Leon had a hard time breathing. The fetter on his leg hung loosely, reminding him of his predicament. He pulled his legs to his chest and cowered in the refuge of “his” corner. The incisive amount of hits he had received from his oppressor had mad his skin swollen and the bruises purple. Now, where a young rosy colored face was a disfigured pale face stood in its place. He could not remember how long he had been in this hell hole. The stale bread and the murky water made his empty stomach churn. He had given up on audible lament long ago since it never bore any fruit.
The door creaked as a tall man walked in with an eagle’s talon on his right hand. The tip of it was dark scarlet from the blood it had drawn. Leon was already imagining the writhing pain he was about to feel. Even with that imminent pain he was about to feel his eyes were filled with scorn.

“My pet, you know I hate those loathsome eyes of yours.” The man smiled as the words escaped his snake-like lips.

Leon did not want to give him the benefit of speech. Once he had grown infamous by his sarcastic remarks in his home country. He had hated his father who had sent him on a worthless pilgrimage that had gotten him where he was now. However, now after so long, he knew that did not matter. Only the present mattered now. The man bent down and pulled Leon’s arm skin for it to be taut.

“Now let’s purge this mortal body of yours.” The man thrust the talon into Leon’s skin. He produced a vile from his pocket and collected Leon’s dripping blood into it.
“One day I will gorge on your entrails!” Leon’s voice resonated inside the room.
“But until then I’ll take your blood to achieve our goal.” The man laughed once again.
Leon got up as the man left the room.
“I will, when I get out of here.” Leon said as the man locked the door behind him.

The sun and the moon both passed trough the bars of Leon's cell.
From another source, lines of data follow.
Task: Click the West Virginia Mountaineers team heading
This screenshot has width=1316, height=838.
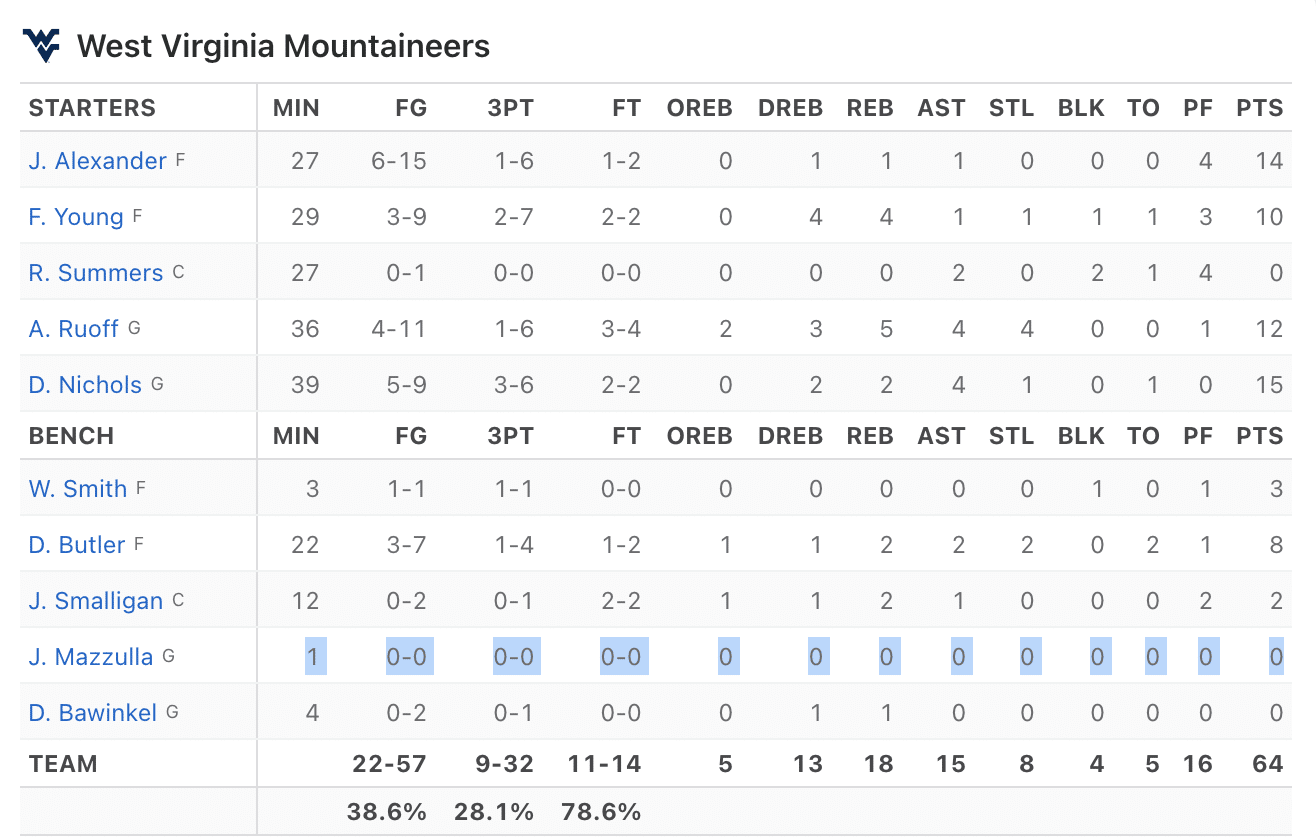Action: [x=283, y=46]
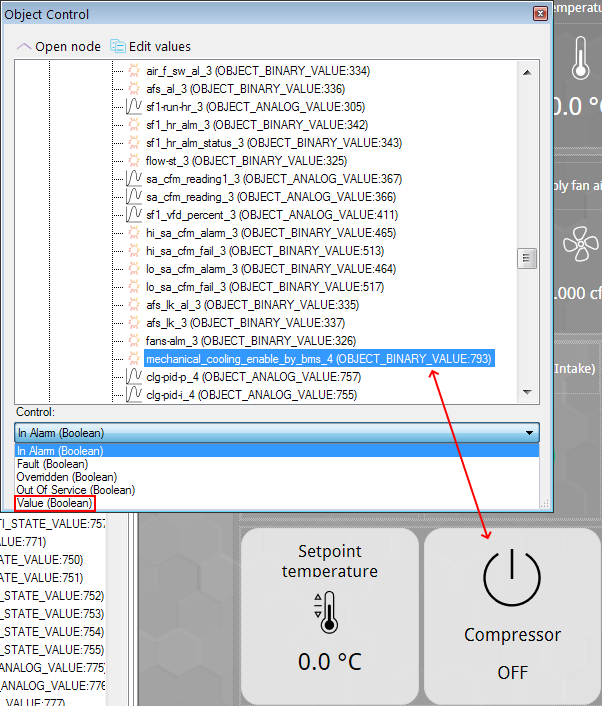The width and height of the screenshot is (602, 706).
Task: Click the binary icon beside air_f_sw_al_3
Action: coord(134,71)
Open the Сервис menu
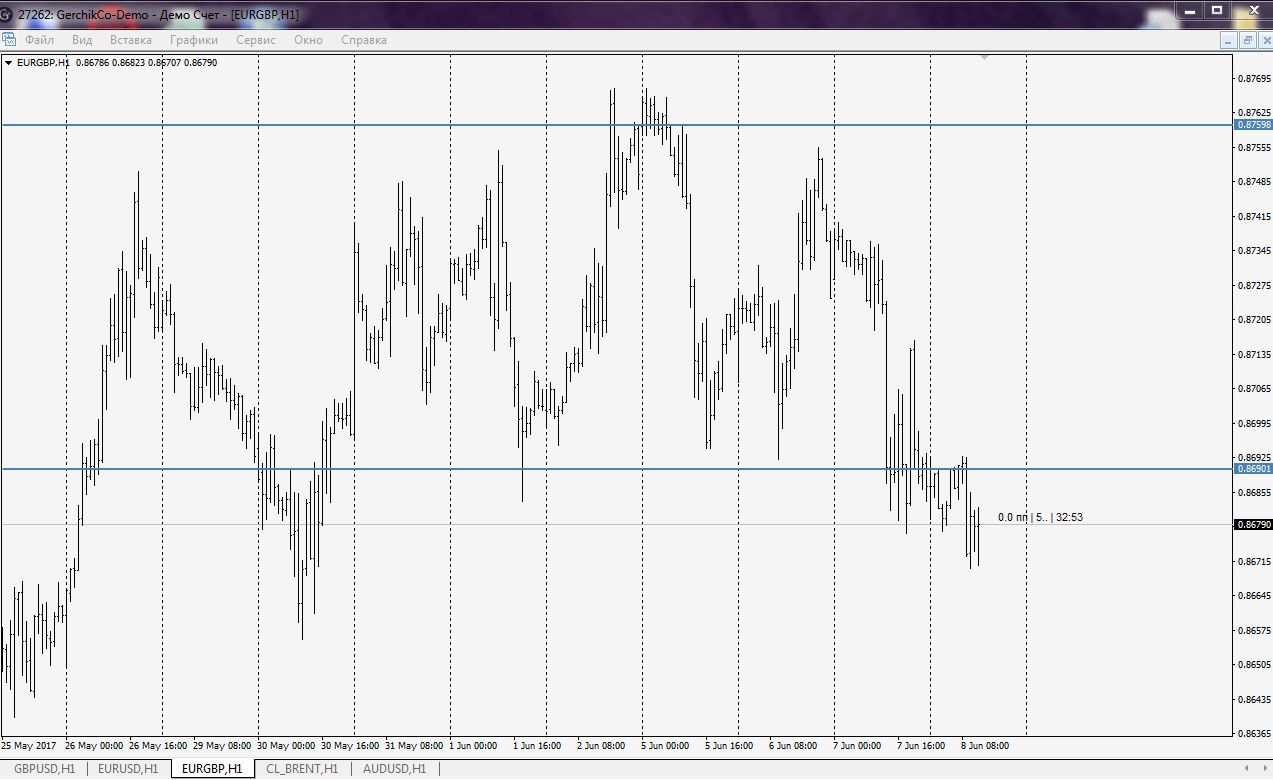Image resolution: width=1273 pixels, height=780 pixels. tap(254, 40)
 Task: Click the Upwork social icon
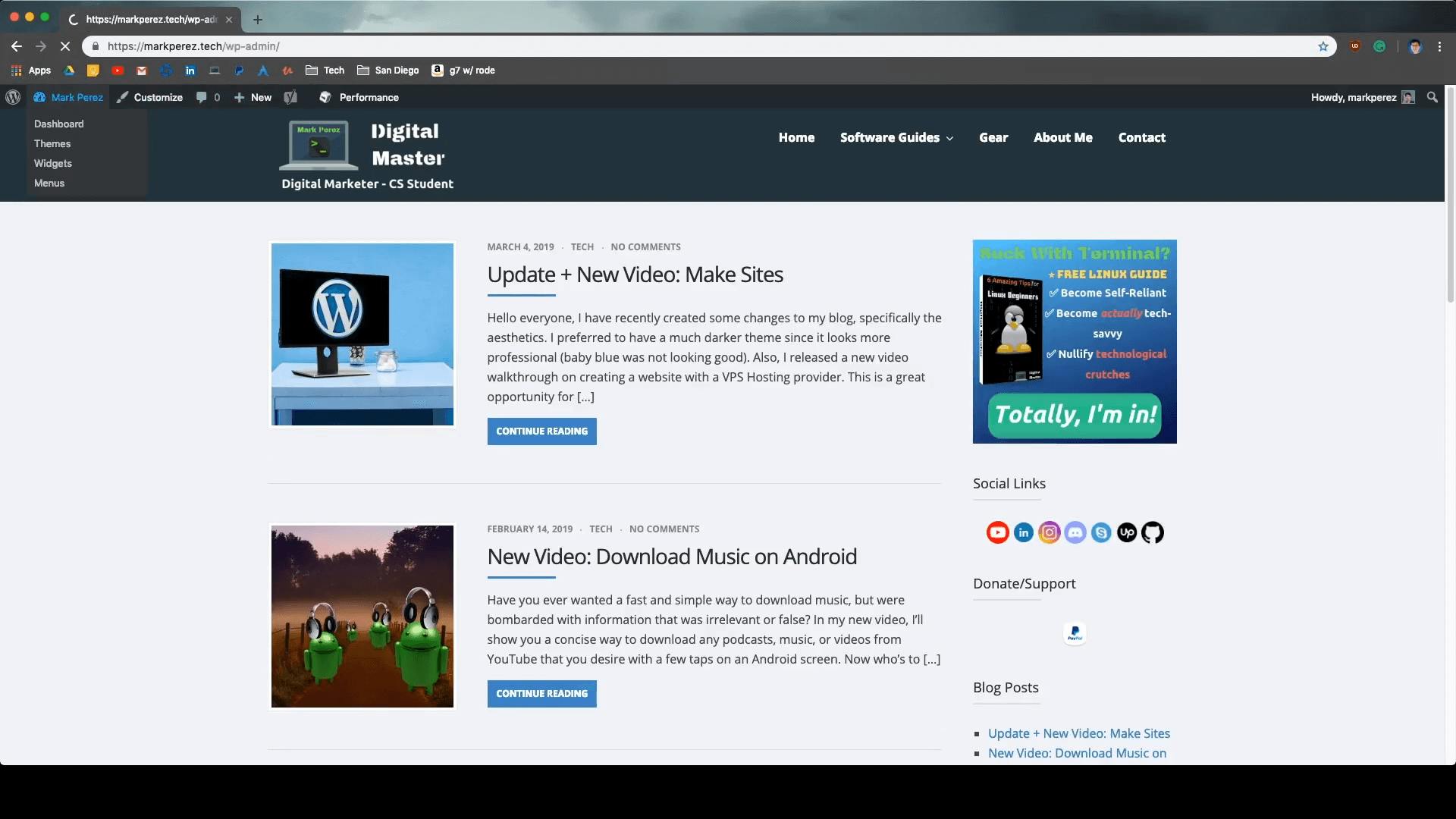(x=1126, y=532)
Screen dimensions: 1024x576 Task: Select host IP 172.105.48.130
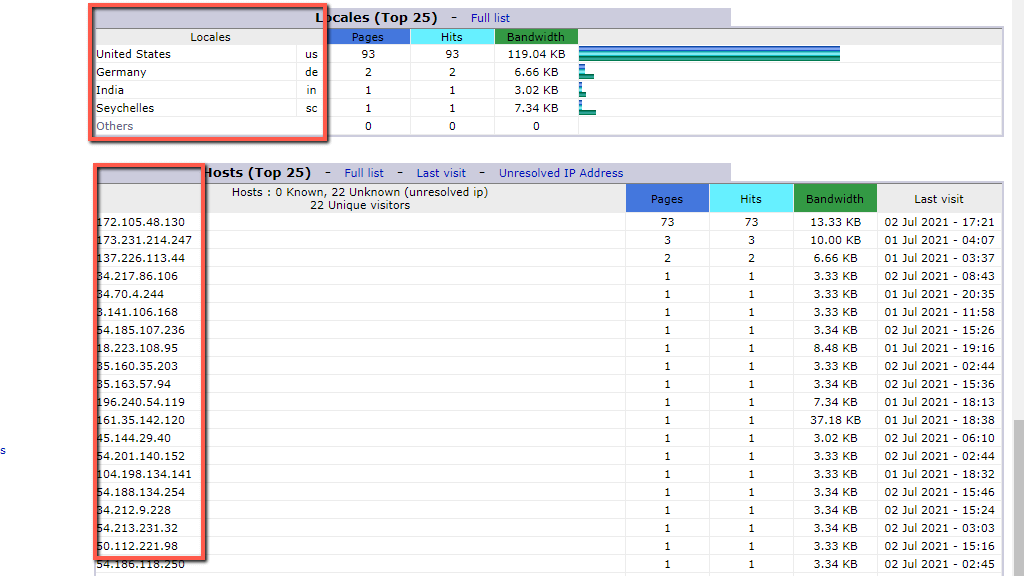pos(141,222)
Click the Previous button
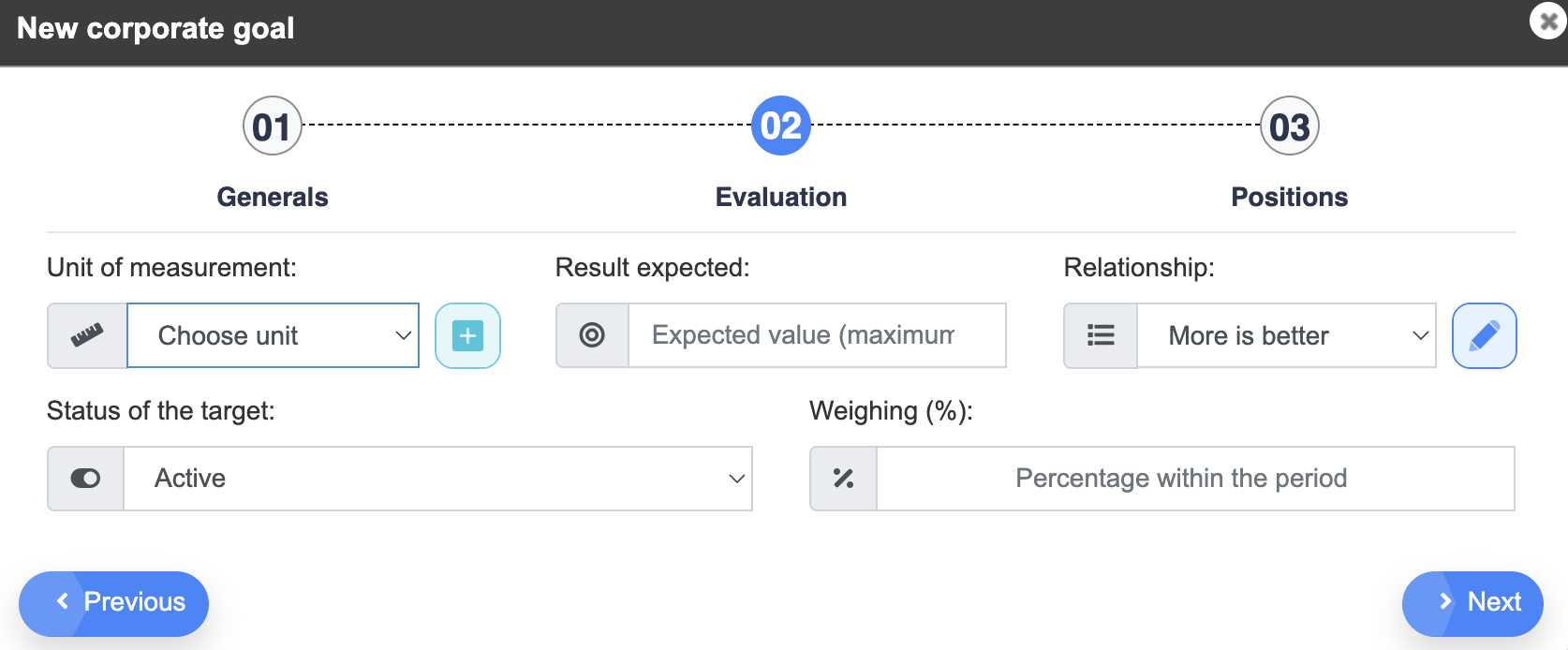The width and height of the screenshot is (1568, 650). [x=113, y=603]
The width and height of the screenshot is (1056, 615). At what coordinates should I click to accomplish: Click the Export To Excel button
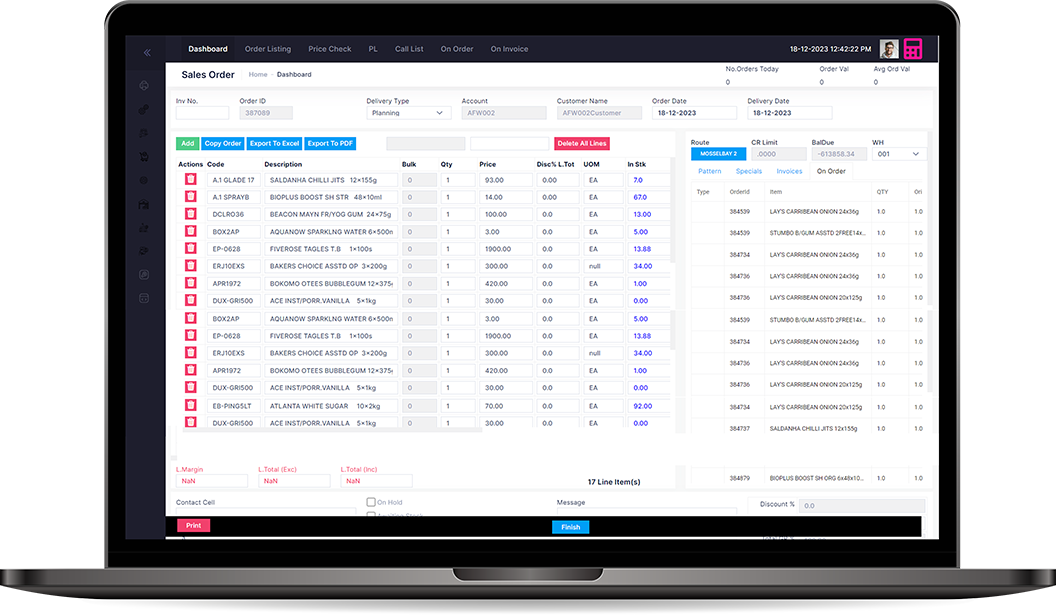[x=274, y=144]
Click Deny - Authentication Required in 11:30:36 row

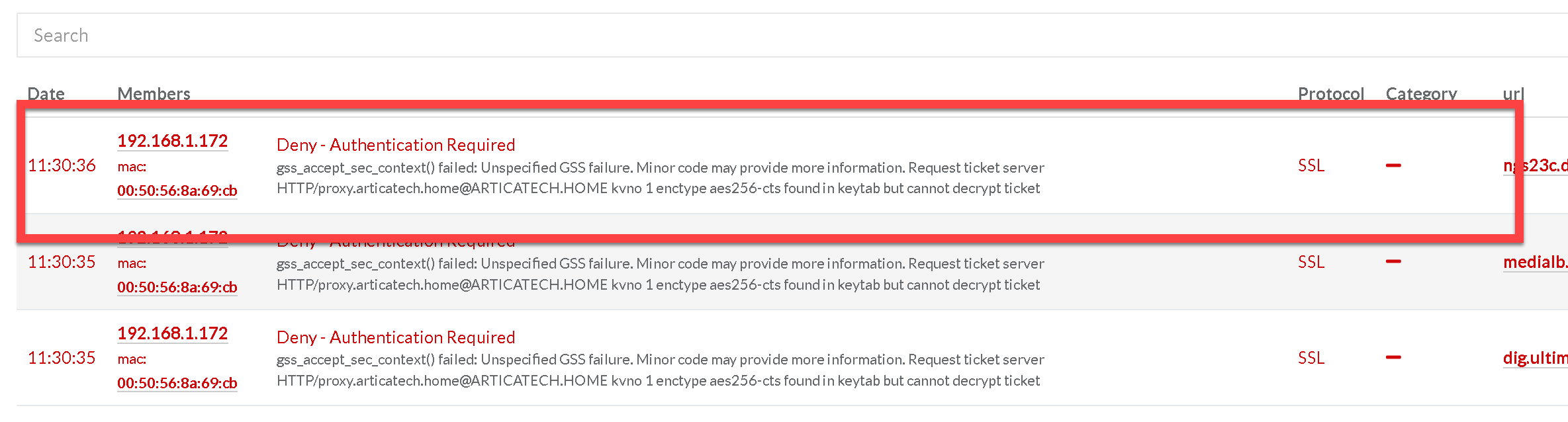[x=395, y=145]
He dared not look at it because he always long for that, and longing alone would not free him. He sat all day staring at the wall blankly while his mind conjured any possible way to escape. He then thought he had reached the end of the line, but his will would not let the words he had told the snake man go to waste and be forgotten. No matter what he had to get out of there and he had to do it fast because his life was slipping in his fingers. He had pains everyday and the incisive amount of hits he received only complicated his condition. He waited again for the maker of his nightmares to come inside the room bearing that fearful talon and the pain that followed soon after. Not long had he thought of this that the door swung open and the man was again standing with that eagle's talon in his cold hands.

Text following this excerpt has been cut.